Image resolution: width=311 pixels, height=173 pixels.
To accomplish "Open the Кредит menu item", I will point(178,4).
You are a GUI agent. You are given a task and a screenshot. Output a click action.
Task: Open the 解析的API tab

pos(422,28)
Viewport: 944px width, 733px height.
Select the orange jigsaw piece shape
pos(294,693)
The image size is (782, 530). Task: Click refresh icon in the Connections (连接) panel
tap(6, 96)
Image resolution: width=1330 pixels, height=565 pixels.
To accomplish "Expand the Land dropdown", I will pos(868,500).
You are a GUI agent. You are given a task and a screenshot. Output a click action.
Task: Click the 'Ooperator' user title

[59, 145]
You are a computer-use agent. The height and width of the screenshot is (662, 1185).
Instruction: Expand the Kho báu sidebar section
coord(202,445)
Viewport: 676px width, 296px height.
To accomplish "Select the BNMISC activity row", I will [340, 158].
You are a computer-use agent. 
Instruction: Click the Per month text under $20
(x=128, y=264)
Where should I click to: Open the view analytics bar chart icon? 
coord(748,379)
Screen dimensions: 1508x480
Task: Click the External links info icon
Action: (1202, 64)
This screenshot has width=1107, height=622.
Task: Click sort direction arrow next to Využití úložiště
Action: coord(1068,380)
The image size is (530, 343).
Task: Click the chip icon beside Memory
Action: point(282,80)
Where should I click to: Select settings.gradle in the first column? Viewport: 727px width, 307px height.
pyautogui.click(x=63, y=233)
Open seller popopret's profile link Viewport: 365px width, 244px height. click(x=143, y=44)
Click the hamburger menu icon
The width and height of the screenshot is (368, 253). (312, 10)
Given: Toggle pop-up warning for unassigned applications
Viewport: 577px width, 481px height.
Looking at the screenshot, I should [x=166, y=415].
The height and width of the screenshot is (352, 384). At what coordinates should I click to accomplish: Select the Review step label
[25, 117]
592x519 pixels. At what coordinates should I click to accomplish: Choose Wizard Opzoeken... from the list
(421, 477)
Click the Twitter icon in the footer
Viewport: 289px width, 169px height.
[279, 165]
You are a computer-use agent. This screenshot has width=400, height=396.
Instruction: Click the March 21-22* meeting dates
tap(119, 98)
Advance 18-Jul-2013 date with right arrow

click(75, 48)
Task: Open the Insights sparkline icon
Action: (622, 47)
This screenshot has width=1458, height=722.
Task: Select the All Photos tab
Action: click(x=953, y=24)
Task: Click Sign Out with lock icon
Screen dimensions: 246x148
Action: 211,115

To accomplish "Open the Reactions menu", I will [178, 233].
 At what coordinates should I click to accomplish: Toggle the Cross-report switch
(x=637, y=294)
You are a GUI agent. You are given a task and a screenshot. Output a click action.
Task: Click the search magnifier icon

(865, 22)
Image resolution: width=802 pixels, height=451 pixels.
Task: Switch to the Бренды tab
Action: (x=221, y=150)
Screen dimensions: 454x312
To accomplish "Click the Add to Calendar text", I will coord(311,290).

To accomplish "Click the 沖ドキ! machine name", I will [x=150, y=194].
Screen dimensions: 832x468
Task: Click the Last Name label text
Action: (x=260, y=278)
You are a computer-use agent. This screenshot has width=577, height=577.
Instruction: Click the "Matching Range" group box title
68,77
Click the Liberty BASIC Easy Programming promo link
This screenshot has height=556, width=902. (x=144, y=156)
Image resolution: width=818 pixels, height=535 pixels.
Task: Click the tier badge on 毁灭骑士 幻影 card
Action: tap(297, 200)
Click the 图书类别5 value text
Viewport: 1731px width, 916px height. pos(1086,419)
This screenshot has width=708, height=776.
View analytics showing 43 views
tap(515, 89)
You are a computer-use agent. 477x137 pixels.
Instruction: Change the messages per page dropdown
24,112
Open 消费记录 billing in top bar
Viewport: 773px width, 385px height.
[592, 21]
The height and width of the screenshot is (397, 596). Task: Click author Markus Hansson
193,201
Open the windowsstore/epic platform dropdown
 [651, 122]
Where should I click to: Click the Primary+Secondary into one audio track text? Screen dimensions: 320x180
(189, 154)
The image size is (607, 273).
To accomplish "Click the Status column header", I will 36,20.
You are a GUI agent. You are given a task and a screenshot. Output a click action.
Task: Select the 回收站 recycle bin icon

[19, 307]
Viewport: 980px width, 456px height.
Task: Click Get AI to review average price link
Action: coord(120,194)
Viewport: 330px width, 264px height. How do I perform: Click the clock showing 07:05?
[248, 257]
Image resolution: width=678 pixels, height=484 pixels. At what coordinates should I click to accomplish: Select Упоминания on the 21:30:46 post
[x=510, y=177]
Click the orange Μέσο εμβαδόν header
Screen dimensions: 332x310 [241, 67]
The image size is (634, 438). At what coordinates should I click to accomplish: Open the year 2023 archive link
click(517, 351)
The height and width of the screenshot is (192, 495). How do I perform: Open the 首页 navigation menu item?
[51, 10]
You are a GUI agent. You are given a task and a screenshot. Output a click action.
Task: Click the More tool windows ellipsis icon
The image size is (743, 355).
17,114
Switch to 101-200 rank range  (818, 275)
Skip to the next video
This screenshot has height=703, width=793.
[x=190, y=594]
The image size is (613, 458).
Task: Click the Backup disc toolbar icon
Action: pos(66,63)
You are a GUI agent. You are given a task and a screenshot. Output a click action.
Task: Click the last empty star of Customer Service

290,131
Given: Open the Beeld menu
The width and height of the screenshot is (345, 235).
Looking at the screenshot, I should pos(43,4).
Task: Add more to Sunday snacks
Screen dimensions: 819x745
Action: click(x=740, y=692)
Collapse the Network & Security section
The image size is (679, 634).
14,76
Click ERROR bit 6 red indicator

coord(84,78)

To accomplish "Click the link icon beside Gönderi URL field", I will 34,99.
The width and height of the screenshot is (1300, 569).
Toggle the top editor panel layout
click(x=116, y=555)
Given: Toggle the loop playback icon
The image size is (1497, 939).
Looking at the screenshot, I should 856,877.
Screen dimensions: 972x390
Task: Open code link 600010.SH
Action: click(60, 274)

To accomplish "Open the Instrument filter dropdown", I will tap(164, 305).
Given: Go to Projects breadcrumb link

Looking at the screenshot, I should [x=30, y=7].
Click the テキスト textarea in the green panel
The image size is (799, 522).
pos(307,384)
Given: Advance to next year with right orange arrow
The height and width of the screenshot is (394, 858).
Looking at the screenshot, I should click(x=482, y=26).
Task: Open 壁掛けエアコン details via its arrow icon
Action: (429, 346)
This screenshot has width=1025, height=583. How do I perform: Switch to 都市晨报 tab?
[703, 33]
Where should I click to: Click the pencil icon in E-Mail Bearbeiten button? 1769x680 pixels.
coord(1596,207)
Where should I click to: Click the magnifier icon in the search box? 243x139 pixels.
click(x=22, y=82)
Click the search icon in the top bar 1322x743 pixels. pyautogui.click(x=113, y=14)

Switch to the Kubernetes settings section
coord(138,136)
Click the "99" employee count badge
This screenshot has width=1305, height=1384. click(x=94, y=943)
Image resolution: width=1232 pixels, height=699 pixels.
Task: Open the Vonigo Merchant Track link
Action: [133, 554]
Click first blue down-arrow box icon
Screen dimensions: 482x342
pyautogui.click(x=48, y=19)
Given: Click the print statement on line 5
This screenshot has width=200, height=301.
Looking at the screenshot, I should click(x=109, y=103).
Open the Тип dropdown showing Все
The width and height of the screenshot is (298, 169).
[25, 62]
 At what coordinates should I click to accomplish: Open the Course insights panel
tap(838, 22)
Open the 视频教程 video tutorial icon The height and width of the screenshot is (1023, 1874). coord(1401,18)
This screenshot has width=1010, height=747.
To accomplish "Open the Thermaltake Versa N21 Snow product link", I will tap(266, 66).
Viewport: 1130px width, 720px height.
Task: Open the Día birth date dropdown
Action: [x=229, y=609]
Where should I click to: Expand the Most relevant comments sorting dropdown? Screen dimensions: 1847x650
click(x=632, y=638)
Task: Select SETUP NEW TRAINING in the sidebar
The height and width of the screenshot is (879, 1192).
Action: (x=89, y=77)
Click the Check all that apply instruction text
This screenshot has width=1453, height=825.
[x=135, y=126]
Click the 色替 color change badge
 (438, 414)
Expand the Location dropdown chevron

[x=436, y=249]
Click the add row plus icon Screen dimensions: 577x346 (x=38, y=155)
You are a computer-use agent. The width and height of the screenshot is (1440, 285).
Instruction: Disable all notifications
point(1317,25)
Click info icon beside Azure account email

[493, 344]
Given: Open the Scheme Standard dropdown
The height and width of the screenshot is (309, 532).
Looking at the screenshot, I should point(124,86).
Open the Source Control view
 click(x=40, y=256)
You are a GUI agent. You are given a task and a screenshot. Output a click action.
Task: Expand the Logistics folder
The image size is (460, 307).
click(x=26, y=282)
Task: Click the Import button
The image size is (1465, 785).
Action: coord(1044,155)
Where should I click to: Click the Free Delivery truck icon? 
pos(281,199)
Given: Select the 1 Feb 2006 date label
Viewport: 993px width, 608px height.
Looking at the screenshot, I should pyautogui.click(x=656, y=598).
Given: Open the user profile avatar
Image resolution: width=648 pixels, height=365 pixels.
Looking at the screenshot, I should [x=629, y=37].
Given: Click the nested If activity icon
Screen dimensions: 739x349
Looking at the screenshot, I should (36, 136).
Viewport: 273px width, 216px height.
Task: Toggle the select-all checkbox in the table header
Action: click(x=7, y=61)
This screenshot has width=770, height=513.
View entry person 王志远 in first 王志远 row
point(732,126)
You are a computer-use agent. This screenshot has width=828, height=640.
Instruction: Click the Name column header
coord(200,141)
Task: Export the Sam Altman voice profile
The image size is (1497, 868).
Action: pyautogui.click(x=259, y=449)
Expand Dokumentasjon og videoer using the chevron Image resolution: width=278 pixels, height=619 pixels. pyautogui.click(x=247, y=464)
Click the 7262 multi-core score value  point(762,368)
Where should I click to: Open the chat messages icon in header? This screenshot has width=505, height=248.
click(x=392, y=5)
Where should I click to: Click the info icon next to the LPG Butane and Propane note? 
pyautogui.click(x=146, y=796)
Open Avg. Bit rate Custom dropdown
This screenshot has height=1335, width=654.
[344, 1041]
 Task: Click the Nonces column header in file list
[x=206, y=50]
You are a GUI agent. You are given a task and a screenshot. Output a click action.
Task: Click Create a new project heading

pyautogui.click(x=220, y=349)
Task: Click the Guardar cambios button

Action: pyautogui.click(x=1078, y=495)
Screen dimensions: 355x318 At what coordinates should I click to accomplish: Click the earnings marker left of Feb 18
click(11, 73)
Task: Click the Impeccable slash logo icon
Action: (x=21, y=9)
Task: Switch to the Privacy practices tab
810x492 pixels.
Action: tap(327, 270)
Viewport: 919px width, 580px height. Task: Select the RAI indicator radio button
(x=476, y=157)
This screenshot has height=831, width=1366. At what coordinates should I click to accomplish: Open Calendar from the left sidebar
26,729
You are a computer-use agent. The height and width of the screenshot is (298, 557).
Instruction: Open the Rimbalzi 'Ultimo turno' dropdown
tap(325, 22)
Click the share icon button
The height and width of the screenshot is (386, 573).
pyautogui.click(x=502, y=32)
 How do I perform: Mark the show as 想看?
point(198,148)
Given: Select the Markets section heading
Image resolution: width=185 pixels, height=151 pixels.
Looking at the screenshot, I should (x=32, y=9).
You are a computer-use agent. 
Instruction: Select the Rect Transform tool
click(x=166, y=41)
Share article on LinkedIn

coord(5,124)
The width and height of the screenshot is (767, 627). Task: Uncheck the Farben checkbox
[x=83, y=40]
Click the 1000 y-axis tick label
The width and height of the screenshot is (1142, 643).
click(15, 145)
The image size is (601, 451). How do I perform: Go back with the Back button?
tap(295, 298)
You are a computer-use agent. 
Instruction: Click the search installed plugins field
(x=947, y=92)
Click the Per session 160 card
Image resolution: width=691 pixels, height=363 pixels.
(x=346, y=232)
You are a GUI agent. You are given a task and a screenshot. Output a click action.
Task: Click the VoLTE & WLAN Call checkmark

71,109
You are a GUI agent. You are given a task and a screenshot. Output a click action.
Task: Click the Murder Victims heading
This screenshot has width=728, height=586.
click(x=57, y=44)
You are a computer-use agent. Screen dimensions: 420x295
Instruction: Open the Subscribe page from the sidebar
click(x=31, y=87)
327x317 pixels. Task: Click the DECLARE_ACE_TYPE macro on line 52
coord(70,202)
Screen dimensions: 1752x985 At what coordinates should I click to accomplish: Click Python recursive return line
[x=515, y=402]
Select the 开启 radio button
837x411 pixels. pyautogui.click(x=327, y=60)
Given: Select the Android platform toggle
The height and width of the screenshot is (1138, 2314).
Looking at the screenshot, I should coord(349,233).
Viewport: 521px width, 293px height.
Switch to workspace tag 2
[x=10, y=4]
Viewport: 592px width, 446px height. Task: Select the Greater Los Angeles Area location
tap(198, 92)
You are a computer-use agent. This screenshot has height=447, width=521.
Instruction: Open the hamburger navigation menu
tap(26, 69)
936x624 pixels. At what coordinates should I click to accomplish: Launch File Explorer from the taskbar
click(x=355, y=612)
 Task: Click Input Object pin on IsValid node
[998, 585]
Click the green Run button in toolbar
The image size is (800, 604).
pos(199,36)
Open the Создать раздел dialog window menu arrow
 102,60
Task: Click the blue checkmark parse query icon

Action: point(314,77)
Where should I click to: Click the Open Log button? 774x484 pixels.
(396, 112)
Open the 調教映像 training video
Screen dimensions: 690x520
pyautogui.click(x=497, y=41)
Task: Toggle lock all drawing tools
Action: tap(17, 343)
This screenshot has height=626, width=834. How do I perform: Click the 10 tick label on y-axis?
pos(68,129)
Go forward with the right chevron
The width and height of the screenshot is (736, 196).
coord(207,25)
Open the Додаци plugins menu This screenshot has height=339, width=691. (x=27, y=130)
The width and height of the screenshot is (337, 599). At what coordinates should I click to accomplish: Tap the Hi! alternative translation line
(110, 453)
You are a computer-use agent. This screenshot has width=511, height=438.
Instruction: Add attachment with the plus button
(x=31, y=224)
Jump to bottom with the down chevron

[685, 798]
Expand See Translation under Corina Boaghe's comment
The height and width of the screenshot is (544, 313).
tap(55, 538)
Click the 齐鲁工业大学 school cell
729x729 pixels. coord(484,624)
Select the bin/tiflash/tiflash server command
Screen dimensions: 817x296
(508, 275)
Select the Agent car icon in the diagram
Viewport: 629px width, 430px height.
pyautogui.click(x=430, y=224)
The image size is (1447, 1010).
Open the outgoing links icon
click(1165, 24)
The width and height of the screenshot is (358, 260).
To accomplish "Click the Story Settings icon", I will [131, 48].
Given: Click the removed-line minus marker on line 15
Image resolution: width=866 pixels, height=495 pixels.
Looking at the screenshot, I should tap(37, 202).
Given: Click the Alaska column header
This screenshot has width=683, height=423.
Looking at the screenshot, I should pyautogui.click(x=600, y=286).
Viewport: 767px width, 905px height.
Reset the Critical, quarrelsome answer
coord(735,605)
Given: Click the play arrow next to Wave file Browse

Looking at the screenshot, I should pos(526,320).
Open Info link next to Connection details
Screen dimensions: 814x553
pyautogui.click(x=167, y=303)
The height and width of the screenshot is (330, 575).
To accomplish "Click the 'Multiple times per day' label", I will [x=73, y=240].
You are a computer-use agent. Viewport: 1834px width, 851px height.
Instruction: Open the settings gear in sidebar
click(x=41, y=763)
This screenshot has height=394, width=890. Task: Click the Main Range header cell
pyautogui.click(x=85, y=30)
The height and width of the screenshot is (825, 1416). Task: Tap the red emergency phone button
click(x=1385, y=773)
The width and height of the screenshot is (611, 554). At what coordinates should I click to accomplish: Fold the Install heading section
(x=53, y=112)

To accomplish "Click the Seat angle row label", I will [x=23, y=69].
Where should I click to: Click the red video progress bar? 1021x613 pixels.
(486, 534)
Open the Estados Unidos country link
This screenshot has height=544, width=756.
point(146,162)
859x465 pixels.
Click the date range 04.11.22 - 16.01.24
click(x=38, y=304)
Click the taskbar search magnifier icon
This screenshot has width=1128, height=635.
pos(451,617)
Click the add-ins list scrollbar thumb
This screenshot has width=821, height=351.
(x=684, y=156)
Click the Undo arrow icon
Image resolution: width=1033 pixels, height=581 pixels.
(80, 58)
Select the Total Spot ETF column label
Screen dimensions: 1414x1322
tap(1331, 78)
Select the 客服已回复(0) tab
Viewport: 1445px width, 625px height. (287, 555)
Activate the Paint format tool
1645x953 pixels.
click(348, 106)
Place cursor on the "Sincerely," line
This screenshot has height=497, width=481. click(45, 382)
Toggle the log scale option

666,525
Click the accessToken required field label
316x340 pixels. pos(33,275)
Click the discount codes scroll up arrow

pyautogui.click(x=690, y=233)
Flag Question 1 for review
_ _ _ _
• [Stated problem]:
Rewrite the lines from the one containing "Given: Toggle pop-up" through the one containing "Action: (x=221, y=150)", replacing "Viewport" with "Window" and keeping everything else the same.

• [Answer to this problem]:
Given: Toggle pop-up warning for unassigned applications
Window: 577px width, 481px height.
Looking at the screenshot, I should [x=166, y=415].
The height and width of the screenshot is (352, 384). At what coordinates should I click to accomplish: Select the Review step label
[25, 117]
592x519 pixels. At what coordinates should I click to accomplish: Choose Wizard Opzoeken... from the list
(421, 477)
Click the Twitter icon in the footer
Window: 289px width, 169px height.
[279, 165]
You are a computer-use agent. This screenshot has width=400, height=396.
Instruction: Click the March 21-22* meeting dates
tap(119, 98)
Advance 18-Jul-2013 date with right arrow

click(75, 48)
Task: Open the Insights sparkline icon
Action: (622, 47)
This screenshot has width=1458, height=722.
Task: Select the All Photos tab
Action: click(x=953, y=24)
Task: Click Sign Out with lock icon
Screen dimensions: 246x148
Action: 211,115

To accomplish "Open the Reactions menu", I will [178, 233].
 At what coordinates should I click to accomplish: Toggle the Cross-report switch
(x=637, y=294)
You are a GUI agent. You are given a task and a screenshot. Output a click action.
Task: Click the search magnifier icon

(865, 22)
Image resolution: width=802 pixels, height=451 pixels.
Task: Switch to the Бренды tab
Action: (x=221, y=150)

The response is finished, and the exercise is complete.